Horse-race political science

by Lee Sigelman on January 16, 2009 · 7 comments

in Campaigns and elections,Media,Political science

kentucky-derby.jpg

David Walker’s assessment of the performance of forecasting models of the 2008 election provides an occasion for me to raise a question that troubles me about these models, which, to use the old World War II phrase, is “Is this trip really necessary?” By “this trip,” I’m referring to Walker’s article only indirectly. My question is really directed toward the practice of political science-based election forecasting.

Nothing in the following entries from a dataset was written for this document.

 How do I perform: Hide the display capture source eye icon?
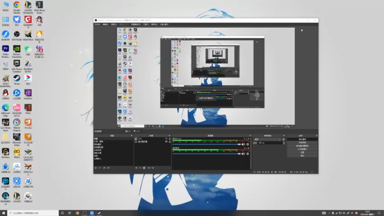pos(166,142)
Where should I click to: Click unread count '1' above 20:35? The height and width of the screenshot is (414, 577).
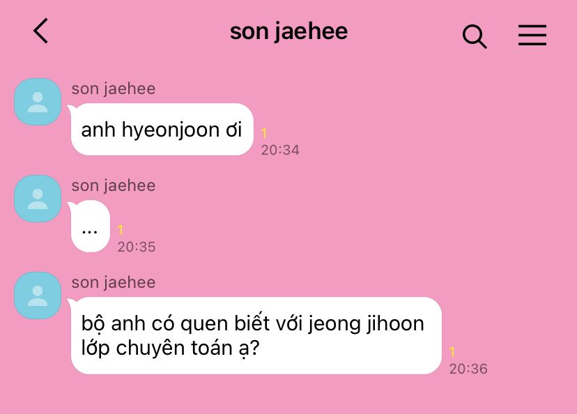pos(121,230)
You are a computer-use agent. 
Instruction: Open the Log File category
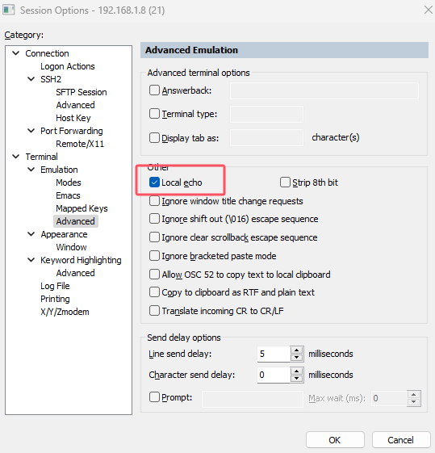point(55,286)
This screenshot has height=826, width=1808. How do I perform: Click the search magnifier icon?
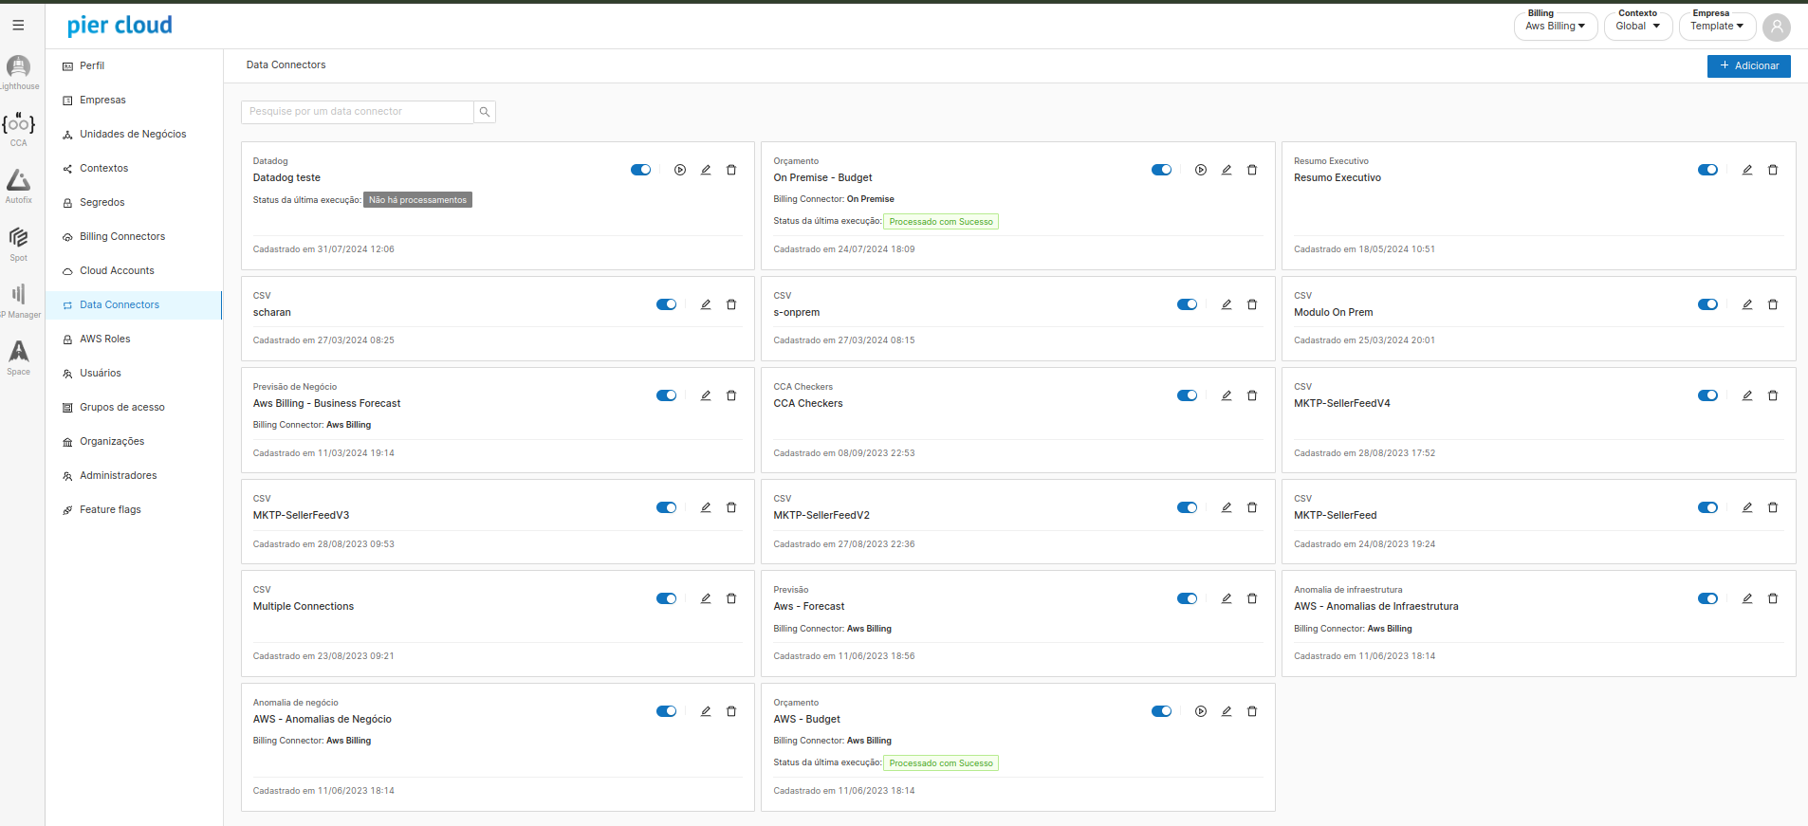(x=485, y=112)
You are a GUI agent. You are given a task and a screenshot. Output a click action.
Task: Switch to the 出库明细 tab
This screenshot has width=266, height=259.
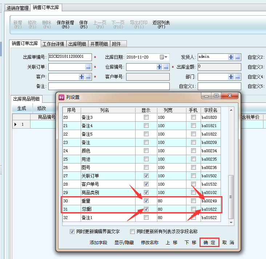point(77,44)
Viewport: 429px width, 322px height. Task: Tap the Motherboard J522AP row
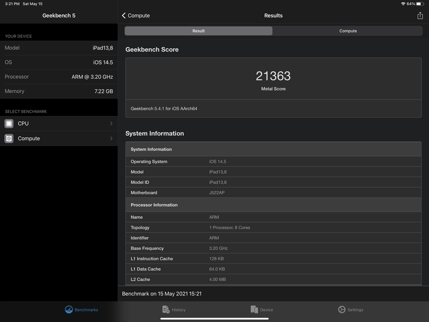[x=273, y=193]
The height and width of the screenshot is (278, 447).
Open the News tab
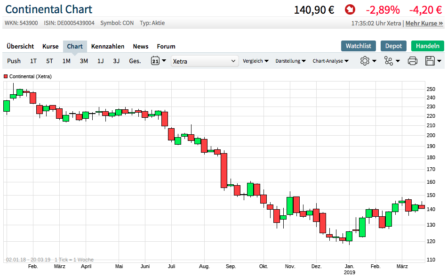140,46
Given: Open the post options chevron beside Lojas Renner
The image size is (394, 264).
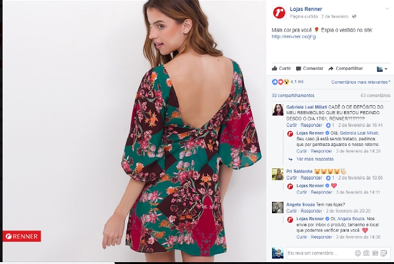Looking at the screenshot, I should (x=387, y=9).
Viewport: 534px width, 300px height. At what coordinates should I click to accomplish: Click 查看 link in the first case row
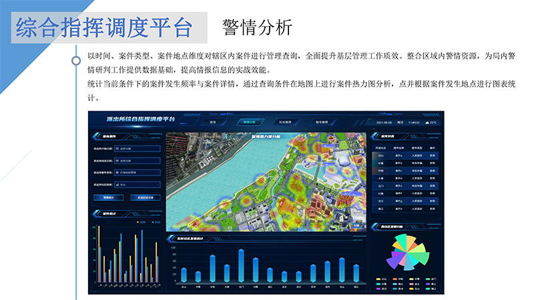click(433, 155)
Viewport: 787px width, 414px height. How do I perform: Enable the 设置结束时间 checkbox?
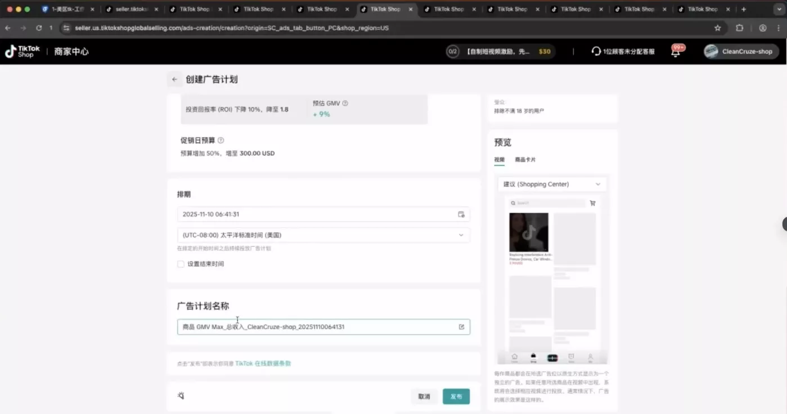pyautogui.click(x=181, y=263)
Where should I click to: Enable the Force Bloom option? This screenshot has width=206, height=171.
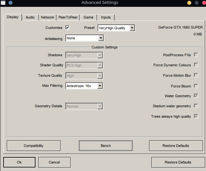[x=196, y=86]
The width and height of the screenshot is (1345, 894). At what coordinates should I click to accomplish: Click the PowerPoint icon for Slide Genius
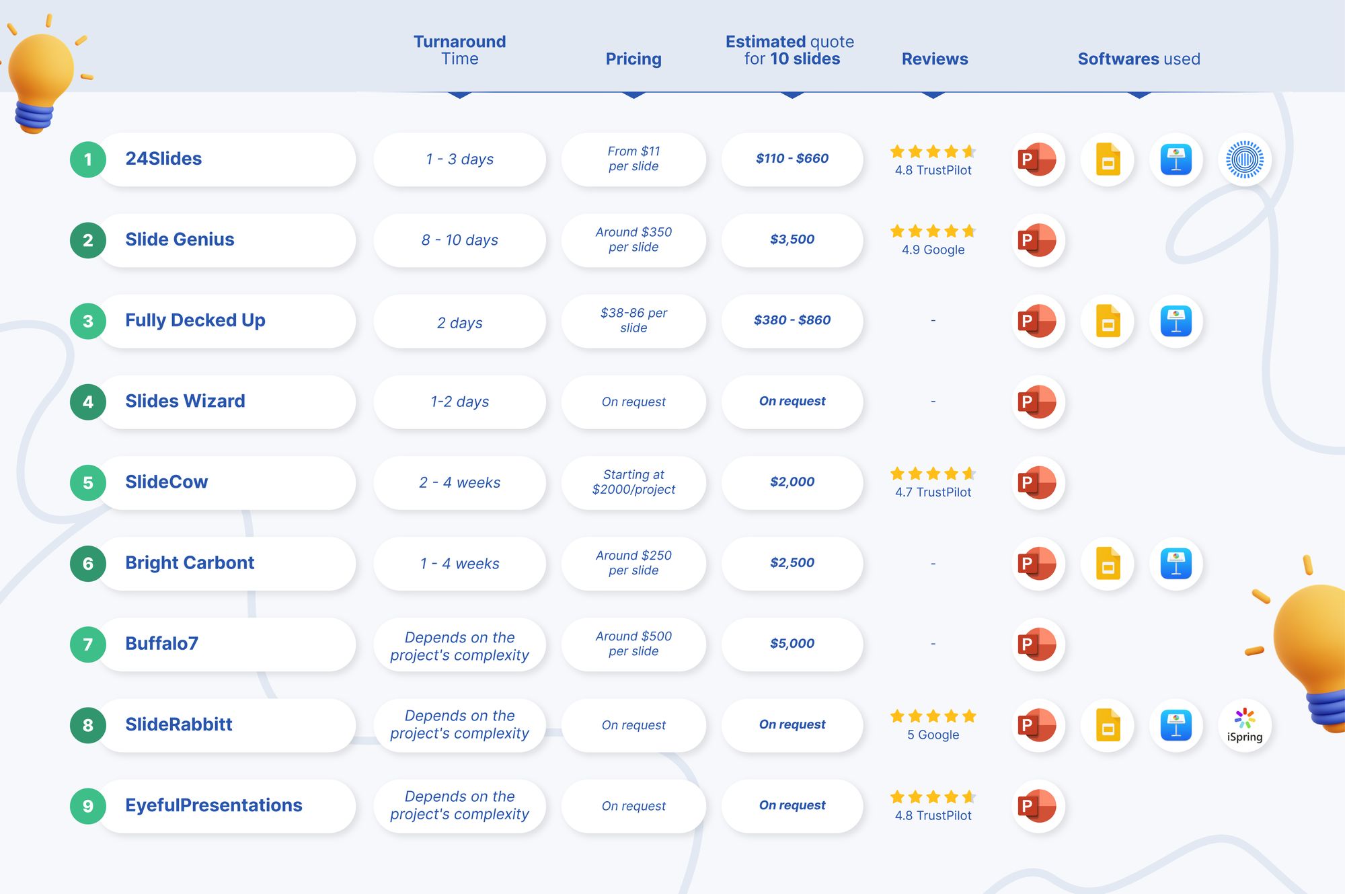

Others may tell the story differently, but I’ll begin with John Mueller’s oft-cited study, War, Presidents and Public Opinion. Mueller’s work lives on today in the cottage industry of analyses of presidential popularity that his study prompted. But Mueller also, albeit inadvertently, provided a basis for election forecasting by political scientists when, in the course of discussing the peculiarities of Gallup’s presidential popularity question, he offhandedly dismissed the president’s standing in the polls as “a very imperfect indicator of electoral success or failure for a president seeking reelection.” But could that really be true? He presented no data to support his supposition, and it seemed implausible that the president’s standing in the polls would have little bearing on his performance on Election Day.

Intrigued, other researchers—myself included—rushed in to put Mueller’s assertion to the test, and what they uncovered, contra Mueller, was a very high correlation between presidents’ job ratings in the final pre-election Gallup Poll and their share of the popular votes in general election. These reanalyses weren’t theoretically progressive or methodologically innovative. They simply took issue with a brief digression in Mueller’s wide-ranging consideration of presidential popularity. Point made, case closed, yes?

Well, no.

From these humble beginnings as well as from some other sources developed a spirited competition among political scientists, and between political scientists and economists, to determine whose model could provide the best forecasts of presidential and congressional election outcomes. A wave of new forecasting models soon appeared. By 2000 a dozen or more models were competing against one another and against the wholly different, market-based forecasting approach of the Iowa Political Stock Market. Since then the refinement of existing models and the development of new models have continued apace, with new analyses appearing with clocklike regularity at two- and four-year intervals timed to the electoral cycle.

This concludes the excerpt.